The Commission has 6 months to approve or reject the measure (Art. 114(6) TFEU, extendable by an additional 6 months where complexity justifies it).
The Commission verifies that the national measure does not constitute arbitrary discrimination, a disguised restriction on trade between Member States, or an obstacle to the functioning of the internal market.
If the Commission does not rule within the deadline, the national measure is deemed approved by institutional positive silence.
Recent textile case · France and the destruction of unsold goods
France notified under Art. 114(4) TFEU in 2026 (official publication 52026XC01806) its intention to maintain national provisions on the prohibition of destroying unsold textile garments that are stricter than those that Reg. (EU) 2024/1781 ESPR sets as EU harmonisation. France already had an anti-waste law (Loi anti-gaspillage AGEC 2020) prohibiting the destruction of unsold non-food products before the EU prohibition came into force. Notification 52026XC01806 allows France to preserve the stricter national aspect without conflicting with EU harmonisation.
Applied case
A European textile brand with a point of sale in France verifies the scope of the French notification 52026XC01806 before implementing its unsold-goods policy.
It consults the official OJEU publication 52026XC01806 with the list of French national provisions notified under Art. 114(4) TFEU in relation to the prohibition of destroying unsold goods.
It compares the notified French provisions (Loi anti-gaspillage AGEC 2020 with Décret 2021-1287 on the obligation to donate/recycle unsold goods) with the harmonised obligations of Reg. (EU) 2024/1781 ESPR (Art. 25 on disclosure + future prohibitions via delegated act).
It identifies that in France it must comply with the combination: EU ESPR + approved French national provisions, which may entail documentary or channelling obligations (donation, recycling) more demanding than the rest of the Member States where only the ESPR applies.
It differentiates this situation from the rest of the Union: in Member States where there is no approved 114(4) TFEU notification, only EU ESPR harmonisation applies.
When the Commission rules definitively on 52026XC01806 (positive silence within 6 months or an express decision), it updates its multi-country compliance matrix accordingly.
Common mistakes
Art. 114(4) TFEU does NOT allow a Member State to adopt subsequent stricter norms: only to MAINTAIN those that already existed.
Art. 114(4) TFEU allows maintaining national provisions pre-existing the EU harmonisation measure. To introduce new national provisions subsequent to the harmonisation, the route is Art. 114(5) TFEU, which has more demanding requirements (new scientific evidence + a problem specific to the Member State arising after the harmonisation). Confusing them radically changes the applicable procedure.
The 114(4) TFEU notification is NOT automatically binding: it requires express approval or positive silence from the Commission.
Until the Commission rules (within 6 months, extendable by 6 more) or the deadline lapses without a response, the notified national provisions are not formally consolidated. Approval may be express (Commission Decision in the OJEU L series) or by positive silence.
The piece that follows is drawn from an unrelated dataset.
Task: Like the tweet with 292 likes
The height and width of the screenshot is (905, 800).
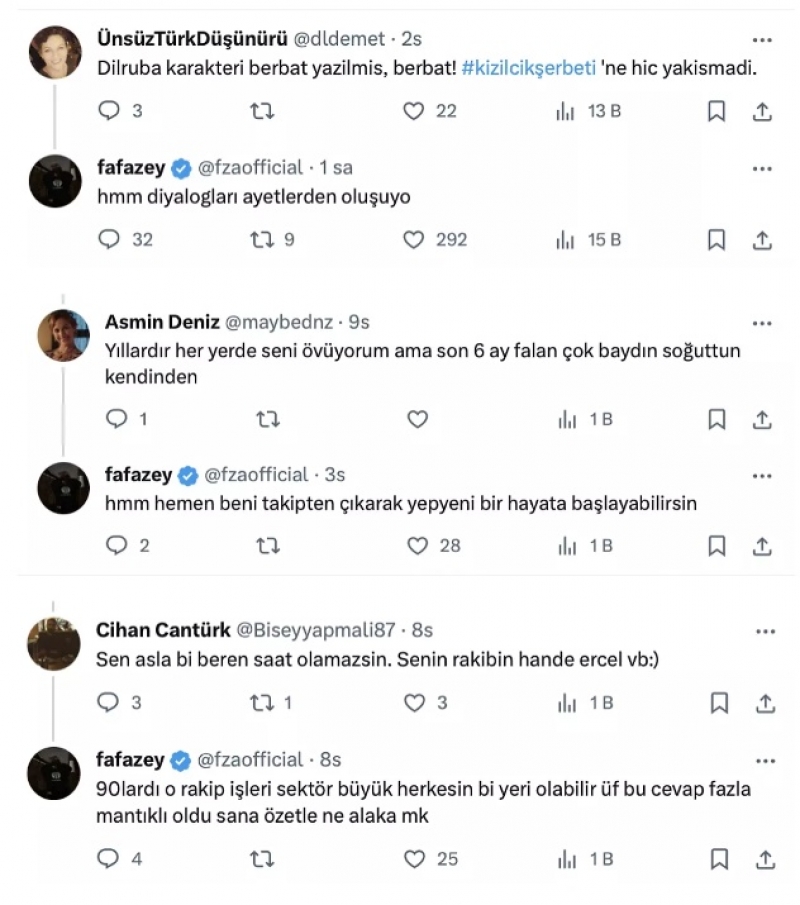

If the Commission rejects, the State must align the provisions with EU harmonisation or challenge the decision before the CJEU.
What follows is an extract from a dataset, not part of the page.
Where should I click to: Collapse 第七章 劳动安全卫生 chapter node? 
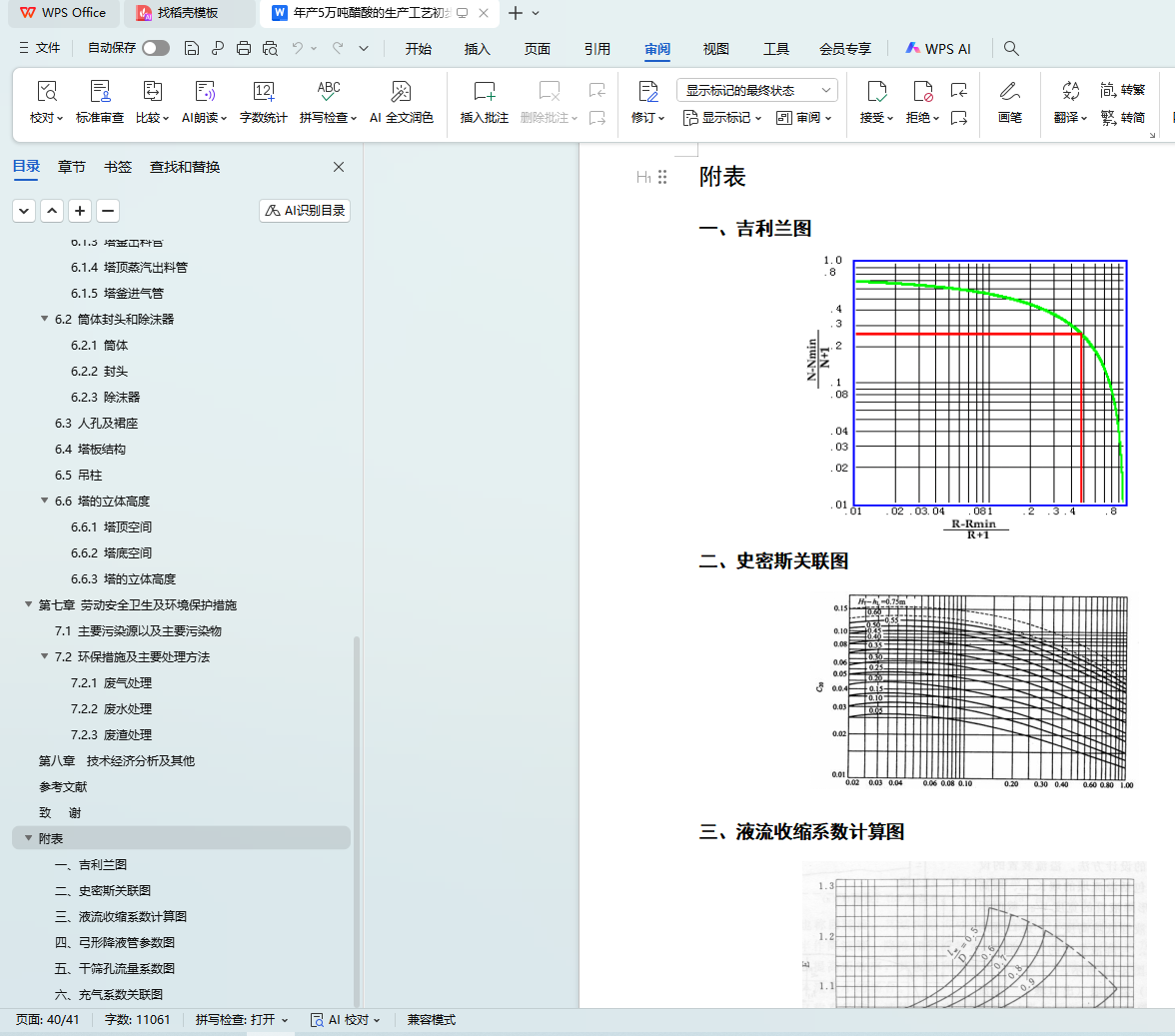[28, 604]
A 114(4) TFEU notification does NOT create EU law: it creates a national exception to harmonisation.
Notified and approved national provisions remain national law with territorial effect limited to the notifying Member State. They do not become obligations for the other Member States. Multi-country brands must build asymmetric compliance matrices, not assume that the notified national provision extends to the rest of the Union.
The France case 52026XC01806 does NOT replace the EU ESPR prohibition: it complements it.
The future prohibition of destroying unsold goods under Reg. (EU) 2024/1781 ESPR (via a specific delegated act that sets it for textiles) will be mandatory in all 27 Member States. The French notification 52026XC01806 adds stricter provisions that apply only in France. A brand with a French presence complies with the combination; without a French presence it complies only with the EU harmonised minimum.
Frequently asked questions
What is an Art. 114(4) TFEU notification?
A formal mechanism of the Treaty on the Functioning of the European Union by which a Member State notifies the European Commission of its intention to maintain national provisions stricter than EU harmonisation in a given field. The Commission has 6 months (extendable by another 6) to approve or reject the national measure.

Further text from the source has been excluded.